When she was calmed, she looked for Rouletabille, and could not find him. Then she wiped her eyes, picked up her dark-lantern, and, furtively, crept to her post beside the general.

For that day these are the points in Rouletabille's notebook:

"Topography: Villa surrounded by a large garden on three sides. The fourth side gives directly onto a wooded field that stretches to the river Neva. On this side the level of the ground is much lower, so low that the sole window opening in that wall (the window of Natacha's sitting-room on the ground-floor) is as high from the ground as though it were on the next floor in any other part of the house. This window is closed by iron shutters, fastened inside by a bar of iron.
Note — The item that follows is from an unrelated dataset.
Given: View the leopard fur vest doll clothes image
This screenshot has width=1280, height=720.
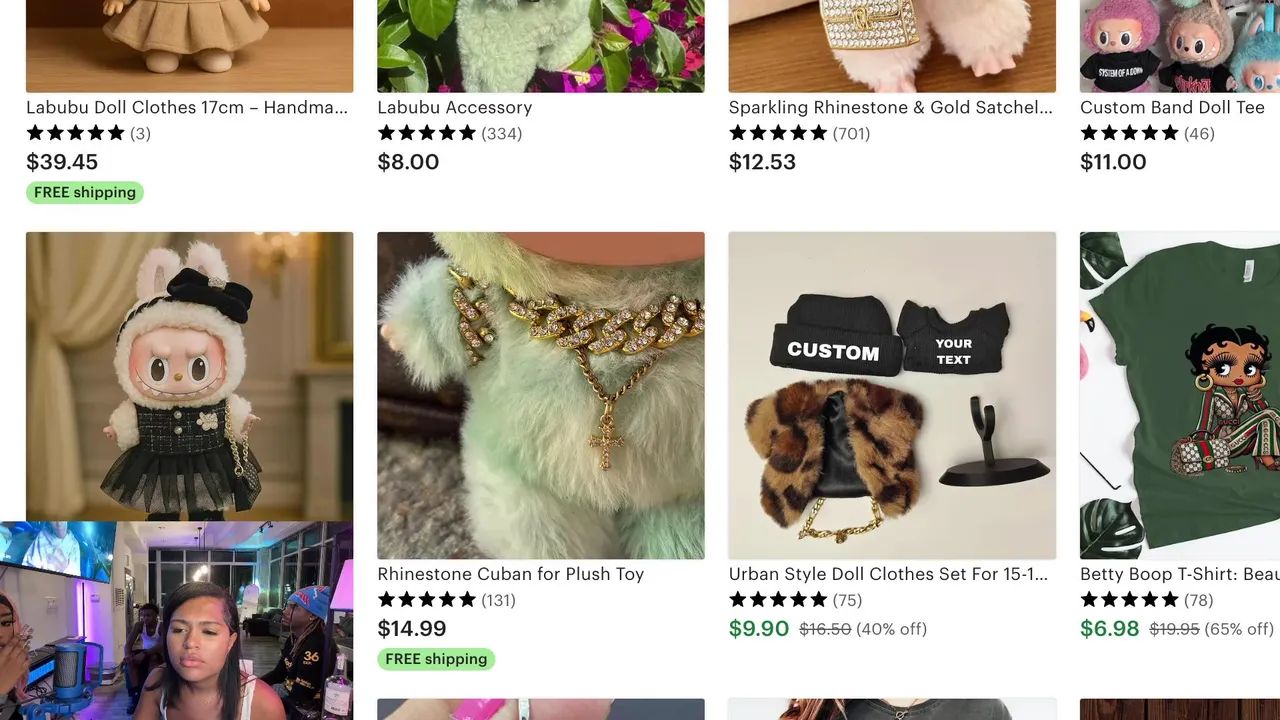Looking at the screenshot, I should tap(892, 395).

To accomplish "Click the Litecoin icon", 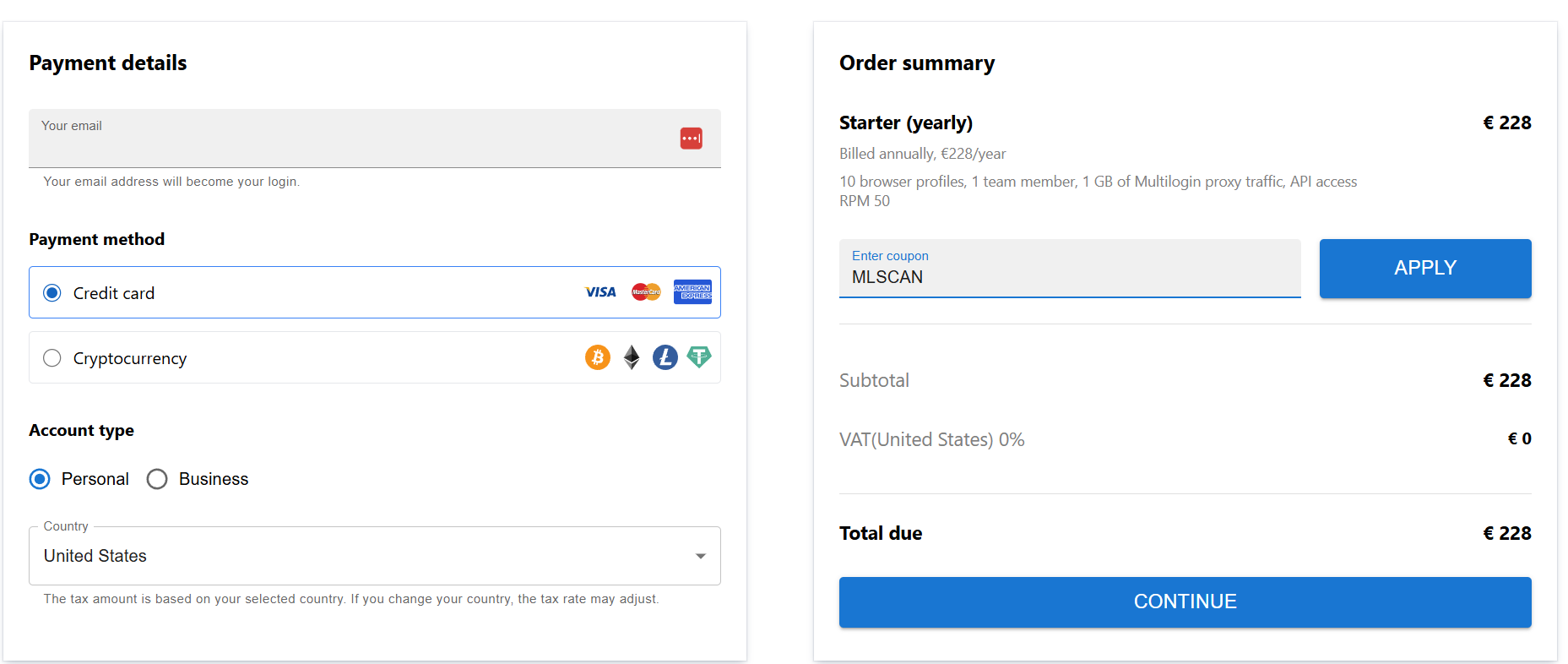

"Friends: Athanase Georgevitch, Ivan Petrovitch, Thaddeus the timber-merchant (peat boots), Michael and Boris (fine shoes). Matrena, sincere love, blundering heroism. Natacha unknown. Against Natacha: Never there during the attacks. At Moscow at the time of the bomb in the sleigh, no one knows where she was, and it is she who should have accompanied the general (detail furnished by Koupriane that Matrena generously kept back). The night of the bouquet is the only night Natacha has slept away from the house. Coincidence of the disappearance of the nails and the presence all alone on the ground-floor of Natacha, in case, of course, Matrena did not pull them out herself. For Natacha: Her eyes when she looks at her father."

And this bizarre phrase:

"We mustn't be rash. This evening I have not yet spoken to Matrena Petrovna about the little hat-pin. That little hat-pin is the greatest relief of my life."